» **OBJECTIVE**:
Rewrite the listing, starting at the line containing "Clear the network log" and ending at the line containing "will tap(1037, 459).", with "toolbar" renamed to "ribbon" and nothing else changed.

Items from a data source
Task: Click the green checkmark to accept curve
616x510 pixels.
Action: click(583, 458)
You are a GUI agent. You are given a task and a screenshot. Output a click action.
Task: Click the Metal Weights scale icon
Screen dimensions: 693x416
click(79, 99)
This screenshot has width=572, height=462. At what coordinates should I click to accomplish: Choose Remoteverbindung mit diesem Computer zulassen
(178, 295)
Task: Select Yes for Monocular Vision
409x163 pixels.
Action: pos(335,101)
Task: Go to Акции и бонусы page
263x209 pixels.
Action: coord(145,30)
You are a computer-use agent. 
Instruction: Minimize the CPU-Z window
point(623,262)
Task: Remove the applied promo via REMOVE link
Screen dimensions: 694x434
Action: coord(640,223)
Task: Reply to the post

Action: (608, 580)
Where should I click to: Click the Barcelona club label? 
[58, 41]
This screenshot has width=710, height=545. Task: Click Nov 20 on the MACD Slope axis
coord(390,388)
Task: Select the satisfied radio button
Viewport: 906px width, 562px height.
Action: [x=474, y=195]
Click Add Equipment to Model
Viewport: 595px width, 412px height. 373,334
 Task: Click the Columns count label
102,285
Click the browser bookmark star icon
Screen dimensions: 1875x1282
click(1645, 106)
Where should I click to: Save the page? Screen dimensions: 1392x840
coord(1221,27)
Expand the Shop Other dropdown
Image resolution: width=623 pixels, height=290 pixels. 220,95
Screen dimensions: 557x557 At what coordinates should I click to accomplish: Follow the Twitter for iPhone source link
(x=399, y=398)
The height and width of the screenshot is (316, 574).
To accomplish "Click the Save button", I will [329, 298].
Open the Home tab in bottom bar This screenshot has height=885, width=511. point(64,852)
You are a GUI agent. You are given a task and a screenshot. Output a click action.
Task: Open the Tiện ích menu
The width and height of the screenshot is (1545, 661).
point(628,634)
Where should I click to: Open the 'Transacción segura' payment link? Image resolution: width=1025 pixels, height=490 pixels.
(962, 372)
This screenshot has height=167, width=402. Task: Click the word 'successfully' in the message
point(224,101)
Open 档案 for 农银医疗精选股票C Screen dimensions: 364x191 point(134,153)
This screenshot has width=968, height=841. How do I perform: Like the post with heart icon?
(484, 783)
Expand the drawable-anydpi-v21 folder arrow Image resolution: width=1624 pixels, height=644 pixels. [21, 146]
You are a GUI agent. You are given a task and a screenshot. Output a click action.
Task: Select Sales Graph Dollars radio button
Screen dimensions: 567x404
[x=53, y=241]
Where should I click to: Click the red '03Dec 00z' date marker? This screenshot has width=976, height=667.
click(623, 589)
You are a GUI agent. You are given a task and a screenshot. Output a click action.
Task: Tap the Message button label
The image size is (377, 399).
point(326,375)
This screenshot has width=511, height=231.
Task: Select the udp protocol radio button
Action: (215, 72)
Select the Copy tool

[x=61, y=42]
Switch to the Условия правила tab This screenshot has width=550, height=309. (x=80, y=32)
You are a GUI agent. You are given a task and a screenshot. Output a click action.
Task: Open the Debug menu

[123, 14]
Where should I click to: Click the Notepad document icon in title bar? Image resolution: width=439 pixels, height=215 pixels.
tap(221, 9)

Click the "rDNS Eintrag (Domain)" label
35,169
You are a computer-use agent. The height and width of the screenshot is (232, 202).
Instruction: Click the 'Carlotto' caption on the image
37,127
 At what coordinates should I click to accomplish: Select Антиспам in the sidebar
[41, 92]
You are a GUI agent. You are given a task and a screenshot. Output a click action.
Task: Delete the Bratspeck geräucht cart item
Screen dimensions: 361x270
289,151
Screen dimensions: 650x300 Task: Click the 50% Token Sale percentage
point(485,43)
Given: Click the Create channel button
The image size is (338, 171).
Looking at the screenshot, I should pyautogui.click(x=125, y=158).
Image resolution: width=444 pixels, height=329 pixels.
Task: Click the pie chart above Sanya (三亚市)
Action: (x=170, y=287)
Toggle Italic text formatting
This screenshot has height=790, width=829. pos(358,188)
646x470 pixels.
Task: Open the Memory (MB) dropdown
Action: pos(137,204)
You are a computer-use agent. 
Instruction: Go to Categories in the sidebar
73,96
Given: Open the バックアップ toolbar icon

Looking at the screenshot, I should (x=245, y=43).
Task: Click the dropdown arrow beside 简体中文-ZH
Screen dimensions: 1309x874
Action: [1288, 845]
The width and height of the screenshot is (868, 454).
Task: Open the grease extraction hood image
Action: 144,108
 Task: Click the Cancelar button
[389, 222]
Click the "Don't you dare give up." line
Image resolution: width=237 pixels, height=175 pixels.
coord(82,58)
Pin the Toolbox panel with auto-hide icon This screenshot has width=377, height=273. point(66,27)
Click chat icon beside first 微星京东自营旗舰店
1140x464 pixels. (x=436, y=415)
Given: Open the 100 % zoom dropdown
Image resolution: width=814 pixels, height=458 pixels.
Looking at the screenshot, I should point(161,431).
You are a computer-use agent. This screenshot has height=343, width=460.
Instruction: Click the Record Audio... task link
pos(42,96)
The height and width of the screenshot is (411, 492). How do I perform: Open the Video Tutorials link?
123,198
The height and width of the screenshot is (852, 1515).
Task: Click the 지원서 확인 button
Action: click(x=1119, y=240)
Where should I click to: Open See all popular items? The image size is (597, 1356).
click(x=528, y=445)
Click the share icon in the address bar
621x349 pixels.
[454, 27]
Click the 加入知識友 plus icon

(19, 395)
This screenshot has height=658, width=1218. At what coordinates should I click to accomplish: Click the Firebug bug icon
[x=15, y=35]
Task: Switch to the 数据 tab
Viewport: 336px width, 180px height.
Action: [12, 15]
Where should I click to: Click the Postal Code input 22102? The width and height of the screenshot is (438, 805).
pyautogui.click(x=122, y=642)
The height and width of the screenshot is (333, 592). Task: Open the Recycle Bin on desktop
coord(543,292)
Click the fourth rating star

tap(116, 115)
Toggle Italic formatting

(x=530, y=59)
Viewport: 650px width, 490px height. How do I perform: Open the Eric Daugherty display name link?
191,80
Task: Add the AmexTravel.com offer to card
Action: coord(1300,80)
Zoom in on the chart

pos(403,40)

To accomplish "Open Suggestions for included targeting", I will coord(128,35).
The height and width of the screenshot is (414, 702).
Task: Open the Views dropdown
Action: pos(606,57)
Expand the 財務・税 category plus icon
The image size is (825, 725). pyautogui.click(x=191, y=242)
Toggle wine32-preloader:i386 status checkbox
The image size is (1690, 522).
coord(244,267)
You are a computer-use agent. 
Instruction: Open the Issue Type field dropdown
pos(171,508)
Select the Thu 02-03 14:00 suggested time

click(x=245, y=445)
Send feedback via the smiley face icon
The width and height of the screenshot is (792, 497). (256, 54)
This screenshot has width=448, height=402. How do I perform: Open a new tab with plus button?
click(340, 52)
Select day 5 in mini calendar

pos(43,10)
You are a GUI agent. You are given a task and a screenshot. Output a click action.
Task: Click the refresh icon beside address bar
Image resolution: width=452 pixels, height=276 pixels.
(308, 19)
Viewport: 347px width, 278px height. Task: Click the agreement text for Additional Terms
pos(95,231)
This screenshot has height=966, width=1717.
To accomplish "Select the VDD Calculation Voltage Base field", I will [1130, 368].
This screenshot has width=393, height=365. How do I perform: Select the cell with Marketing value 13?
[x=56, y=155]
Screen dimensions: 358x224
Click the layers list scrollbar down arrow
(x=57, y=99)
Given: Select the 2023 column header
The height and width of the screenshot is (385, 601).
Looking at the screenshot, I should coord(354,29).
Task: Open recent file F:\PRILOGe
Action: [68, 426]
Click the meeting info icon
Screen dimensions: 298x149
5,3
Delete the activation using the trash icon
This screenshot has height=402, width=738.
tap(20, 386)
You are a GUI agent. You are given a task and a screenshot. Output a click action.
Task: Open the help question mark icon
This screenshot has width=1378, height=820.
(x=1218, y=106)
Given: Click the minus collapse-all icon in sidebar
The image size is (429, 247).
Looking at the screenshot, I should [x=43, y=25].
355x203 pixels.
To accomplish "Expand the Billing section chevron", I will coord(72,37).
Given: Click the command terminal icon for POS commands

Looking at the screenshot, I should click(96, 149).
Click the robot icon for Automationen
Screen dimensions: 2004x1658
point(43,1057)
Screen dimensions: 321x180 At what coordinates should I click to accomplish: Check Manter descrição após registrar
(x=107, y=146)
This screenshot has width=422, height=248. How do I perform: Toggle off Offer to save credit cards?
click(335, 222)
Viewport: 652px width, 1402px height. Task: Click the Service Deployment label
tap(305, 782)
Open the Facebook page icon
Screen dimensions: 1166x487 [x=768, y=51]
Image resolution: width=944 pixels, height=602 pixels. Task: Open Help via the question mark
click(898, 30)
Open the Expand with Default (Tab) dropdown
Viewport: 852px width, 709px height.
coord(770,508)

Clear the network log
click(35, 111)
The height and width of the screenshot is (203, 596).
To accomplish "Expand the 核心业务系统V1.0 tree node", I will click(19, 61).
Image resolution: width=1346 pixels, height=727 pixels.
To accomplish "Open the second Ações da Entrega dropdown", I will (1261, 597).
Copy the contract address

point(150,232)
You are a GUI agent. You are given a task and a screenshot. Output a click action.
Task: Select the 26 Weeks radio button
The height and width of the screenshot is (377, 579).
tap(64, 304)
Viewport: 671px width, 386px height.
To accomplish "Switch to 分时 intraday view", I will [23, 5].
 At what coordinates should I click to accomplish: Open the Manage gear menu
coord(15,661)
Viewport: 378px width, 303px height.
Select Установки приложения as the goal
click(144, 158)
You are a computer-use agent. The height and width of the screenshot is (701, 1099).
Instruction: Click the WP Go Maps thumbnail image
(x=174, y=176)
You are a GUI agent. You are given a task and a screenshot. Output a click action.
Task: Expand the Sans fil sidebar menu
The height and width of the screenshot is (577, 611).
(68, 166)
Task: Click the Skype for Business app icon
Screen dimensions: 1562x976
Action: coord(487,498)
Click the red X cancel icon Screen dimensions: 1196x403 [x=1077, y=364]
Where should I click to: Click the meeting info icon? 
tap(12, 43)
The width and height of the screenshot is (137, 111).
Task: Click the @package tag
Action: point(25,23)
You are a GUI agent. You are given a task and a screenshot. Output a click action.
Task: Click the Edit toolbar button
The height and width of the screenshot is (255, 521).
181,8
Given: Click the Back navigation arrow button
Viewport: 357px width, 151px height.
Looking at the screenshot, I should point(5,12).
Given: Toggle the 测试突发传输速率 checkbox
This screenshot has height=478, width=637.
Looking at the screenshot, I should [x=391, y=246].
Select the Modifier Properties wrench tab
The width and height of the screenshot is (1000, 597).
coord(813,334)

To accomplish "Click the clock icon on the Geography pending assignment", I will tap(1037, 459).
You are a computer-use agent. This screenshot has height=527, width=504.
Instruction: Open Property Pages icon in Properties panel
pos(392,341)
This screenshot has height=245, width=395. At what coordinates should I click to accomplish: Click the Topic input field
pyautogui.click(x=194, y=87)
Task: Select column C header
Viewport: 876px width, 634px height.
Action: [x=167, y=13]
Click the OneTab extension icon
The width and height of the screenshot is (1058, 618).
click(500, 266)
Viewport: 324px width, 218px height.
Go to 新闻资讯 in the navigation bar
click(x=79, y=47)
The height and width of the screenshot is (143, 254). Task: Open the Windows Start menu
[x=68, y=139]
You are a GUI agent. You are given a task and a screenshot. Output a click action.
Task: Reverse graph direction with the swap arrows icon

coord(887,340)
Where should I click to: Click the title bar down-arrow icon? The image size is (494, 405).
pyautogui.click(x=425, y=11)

» **FINISHED ANSWER**:
Clear the network log
click(35, 111)
The height and width of the screenshot is (203, 596).
To accomplish "Expand the 核心业务系统V1.0 tree node", I will click(19, 61).
Image resolution: width=1346 pixels, height=727 pixels.
To accomplish "Open the second Ações da Entrega dropdown", I will (1261, 597).
Copy the contract address

point(150,232)
You are a GUI agent. You are given a task and a screenshot. Output a click action.
Task: Select the 26 Weeks radio button
The height and width of the screenshot is (377, 579).
tap(64, 304)
Viewport: 671px width, 386px height.
To accomplish "Switch to 分时 intraday view", I will [23, 5].
 At what coordinates should I click to accomplish: Open the Manage gear menu
coord(15,661)
Viewport: 378px width, 303px height.
Select Установки приложения as the goal
click(144, 158)
You are a computer-use agent. The height and width of the screenshot is (701, 1099).
Instruction: Click the WP Go Maps thumbnail image
(x=174, y=176)
You are a GUI agent. You are given a task and a screenshot. Output a click action.
Task: Expand the Sans fil sidebar menu
The height and width of the screenshot is (577, 611).
(68, 166)
Task: Click the Skype for Business app icon
Screen dimensions: 1562x976
Action: coord(487,498)
Click the red X cancel icon Screen dimensions: 1196x403 [x=1077, y=364]
Where should I click to: Click the meeting info icon? 
tap(12, 43)
The width and height of the screenshot is (137, 111).
Task: Click the @package tag
Action: point(25,23)
You are a GUI agent. You are given a task and a screenshot. Output a click action.
Task: Click the Edit ribbon button
The height and width of the screenshot is (255, 521).
181,8
Given: Click the Back navigation arrow button
Viewport: 357px width, 151px height.
Looking at the screenshot, I should point(5,12).
Given: Toggle the 测试突发传输速率 checkbox
This screenshot has height=478, width=637.
Looking at the screenshot, I should [x=391, y=246].
Select the Modifier Properties wrench tab
The width and height of the screenshot is (1000, 597).
coord(813,334)

To accomplish "Click the clock icon on the Geography pending assignment", I will tap(1037, 459).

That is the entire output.